Миссис Авраам Линкольн.
– Мэри Тодд была еще та пташка, – прокомментировал Дэниелс. – Прожила нелегкую жизнь. Потеряла трех сыновей и мужа. Затем боролась с Конгрессом, чтобы выхлопотать себе пенсию. Это было нелегко. Будучи первой леди, она сумела настроить против себя почти всех в Белом доме. В конце концов она всем так надоела, что ей решили дать денег – лишь бы отстала.
– Она не отличалась от сотен тысяч ветеранских вдов, которым дали пенсию. Она ее заслужила.
– Неправда! Еще как отличалась! Она была миссис Авраам Линкольн, а к тому времени, когда Гранта избрали президентом, никто не хотел даже слышать имя Линкольна. Сегодня мы почитаем его как бога. Но в первые десятилетия после Гражданской войны Линкольн не был той легендой, которой он стал впоследствии. Его ненавидели. Осыпали оскорблениями.
– Неужели они знали что-то такое, что неведомо нам?
Дэниелс протянул ей другой листок, на этот раз с машинописью.
– Это распечатка с той копии, которую ты держишь в руках. Прочитай.
После отъезда из Вашингтона я вела жизнь в полном уединении. Будь мой дорогой супруг в эти последние четыре года жив, мы бы провели этот отпущенный нам срок в доме, который дарил бы нам радость. Как страстно я любила Солдатский дом, где мы провели большую часть нашего пребывания в Вашингтоне, и мне больно, что теперь я так далеко от него и, с разбитым сердцем, призываю в молитвах смерть избавить меня от моего мучительного существования.
Каждое утро, пробуждаясь из тревожного сна, я едва представляю себе необходимость прожить еще один день столь же кошмарно, что и вчерашний.
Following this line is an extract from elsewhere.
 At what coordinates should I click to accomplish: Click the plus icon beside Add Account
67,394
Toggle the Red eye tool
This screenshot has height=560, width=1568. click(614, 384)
Без моего любимого мужа жизнь кажется мне тяжким бременем, и мысль о том, что скоро я покину эту юдоль скорби, вселяет в меня невыразимую радость. Каждый день я задаюсь вопросом – удастся ли мне сохранить здоровье и здравость рассудка? Прежде чем они окончательно покинут меня, хочу сообщить вам о некоем деле, о котором вам следует знать.